Catherine pulled back. “It’s temporary, Dina. We’re not back together again.”
Dina’s smile grew wicked. “Try and tell Gabriel that and see how far it gets you.”
Forty-five minutes later, Catherine swept off the elevator at Piretti’s and headed for Gabe’s office. She’d dressed carefully in a forest-green silk suit jacket and matching A-line skirt, completing the ensemble with a pair of mile-high heels. It was one of her favorite outfits, mainly because it served as a complementary foil to her hair and eyes. The formfitting style also made the most of her subtle curves.
She’d spent the drive into the city planning how best to handle the upcoming encounter with Roxanne in the hopes it would take her mind off a far more serious issue—her upcoming encounter with Gabe.
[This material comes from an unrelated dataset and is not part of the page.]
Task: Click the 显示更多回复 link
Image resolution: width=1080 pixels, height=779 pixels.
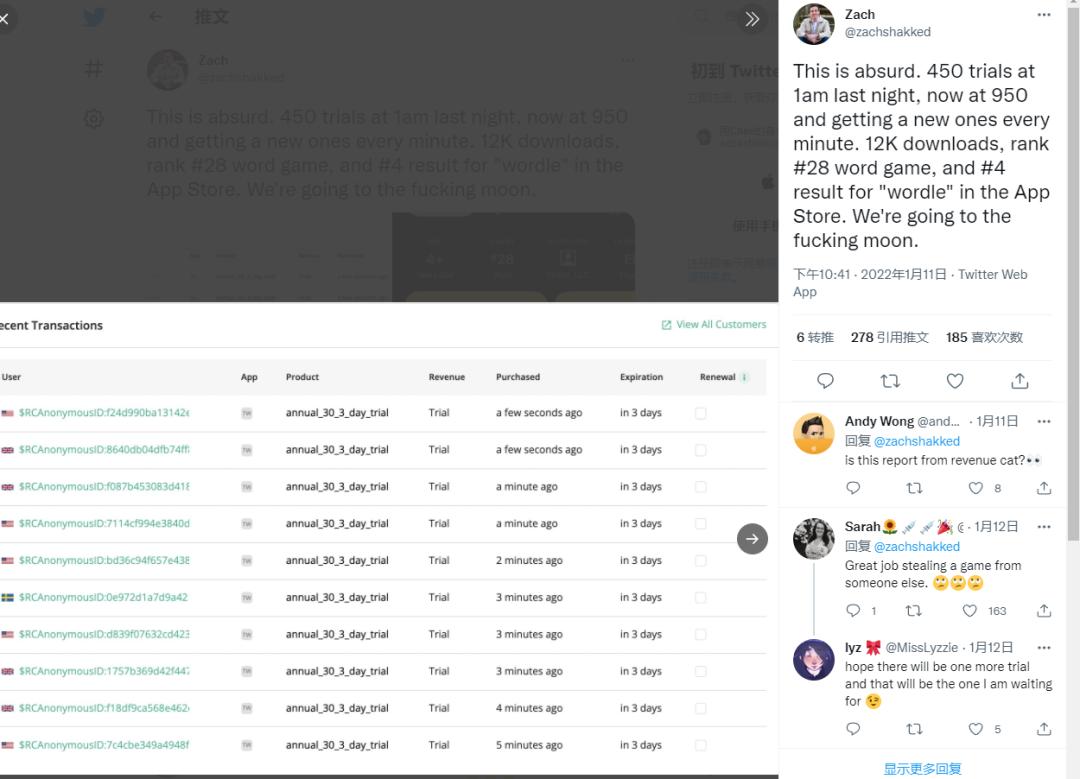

Though she’d agreed to move in with him, she hadn’t agreed to anything beyond that. Before she packed a single bag, she intended to set a few ground rules, which put her at a disadvantage right off the bat. Gabe, she reluctantly conceded, was one of the best negotiators she’d ever met and if she had any hope at all in gaining the upper hand, she’d need some leverage.
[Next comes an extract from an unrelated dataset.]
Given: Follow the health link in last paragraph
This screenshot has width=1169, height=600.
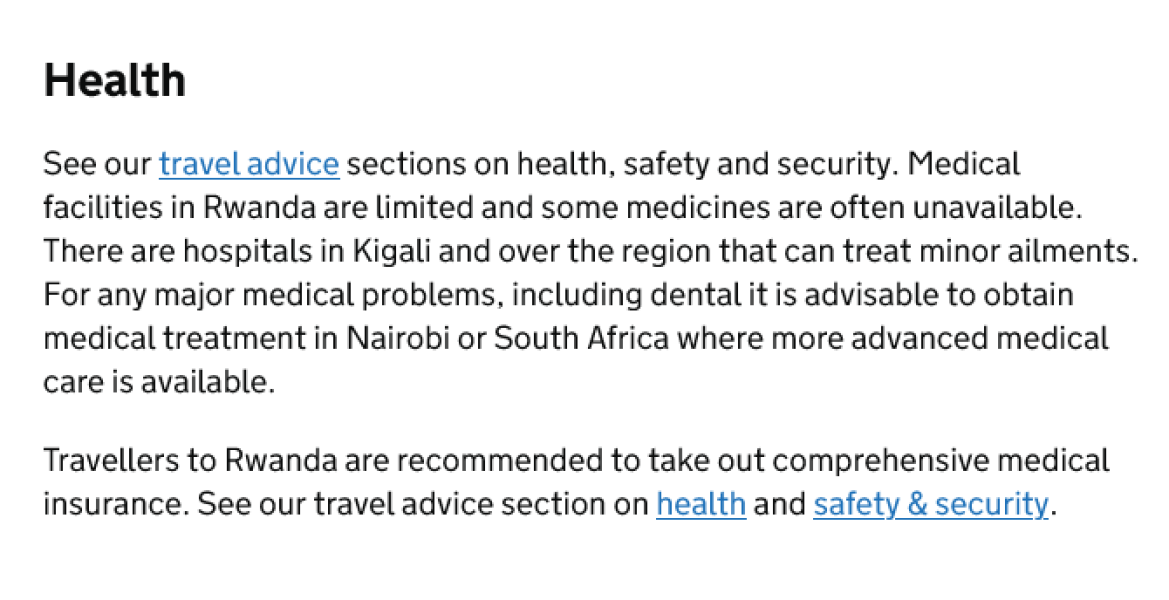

To her surprise, Roxanne was nowhere in sight. Considering how hard Gabe’s assistant had worked at turning the Marconi party into a grade-A disaster, perhaps she’d taken the day off to get some much-needed rest and restock on what must be a dwindling supply of venom and spite. Well, they’d have their little chat soon enough, Catherine decided. She’d make certain of that. It wouldn’t matter all that much if it waited a day or two.
The door to Gabe’s office was open, and Catherine paused on the threshold. He stood in profile to her in front of a bank of windows overlooking Puget Sound and she drank in the sight while heat exploded low in her belly and fanned outward to the most inconvenient places. For a split second her vision tilted and she saw, not a captain of high finance and industry, but the captain of a pirate ship.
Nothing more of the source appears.